# PASSAGE SHOWN start

Robert Eaglestone reviews the first English translation of Umberto Eco's How To Write A Thesis:
Into this bleak picture comes the first English translation of Eco’s How to Write a Thesis, continuously in print in Italy since 1977. That was a long time ago in academia, and, at first sight, lots of this book looks just useless, rooted in its historic and specific Italian context. Who uses index cards any more? (I mean, I used to, but I wrote my PhD on a computer with no hard drive, using 5¼-inch diskettes, when the internet was still for swapping equations at Cern or firing nukes at Russia.) Who has typists copy up their thesis? The sections on using libraries and research sources sound like an account of a lost, antediluvian culture. But.
posted by the man of twists and turns (5 comments total) 45 users marked this as a favorite
 
Consider Eco’s caution against “the alibi of photocopies”: “A student makes hundreds of pages of photocopies and takes them home, and the manual labor he exercises in doing so gives him the impression that he possesses the work. Owning the photocopies exempts the student from actually reading them.
So much this.
posted by MartinWisse at 3:55 AM on April 18, 2015 [20 favorites]


5. You must write a thesis that you are able to write

A particularly mordant Hell is Casaubon's Syndrome, where you only discover your genuine inability half-way through the attempt.

# PASSAGE SHOWN end

◆ **PROBLEM SET**
a: In the discussion of Eco's thesis guide, since what year has the book been continuously in print in Italy?
b: Write what comes next in the discussion of Eco's thesis guide, starting after its final sentence.

# SOURCE MATERIAL start

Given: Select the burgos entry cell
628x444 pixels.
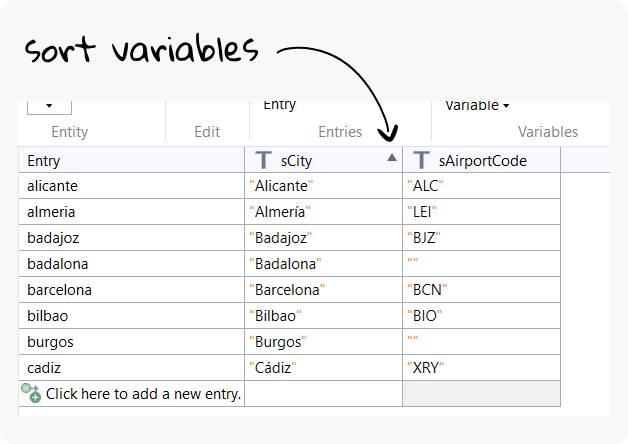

# SOURCE MATERIAL end

◆ **FINAL ANSWERS**
a: Since 1977.

b:
posted by Segundus at 5:38 AM on April 18, 2015 [9 favorites]


My friend recently slid his copy of this very book across the table as we were having coffee. He told me it was wonderful. I opened it and saw an image of an index card and nearly flipped my lid.

I wrote my very-recently-completed dissertation using index cards. I did a grounded theory study, and I found that index cards were the best way to organize my inductive codes and to engage in constant comparison as I collected and analyzed my data. I actually had a few weeks where I pinned some of the cards to my wall and connected them with strings in order to try to get a grip on how the codes related to one another.

I'll tell you, that month no one saw my office, because I was actually a tad ashamed of how weird the whole thing looked. I felt a little like the main character in Homeland for a bit. But man, it really worked as an analytic tool.

The most important part of writing a dissertation is finding whatever method works for you as quickly as possible and just doing that and not putting it under the microscope too much. It seems like a great time to find the best and most efficient method for writing, but in reality the best method is usually just "whatever you always do to get a handle on intellectual things, just a whole lot more of it."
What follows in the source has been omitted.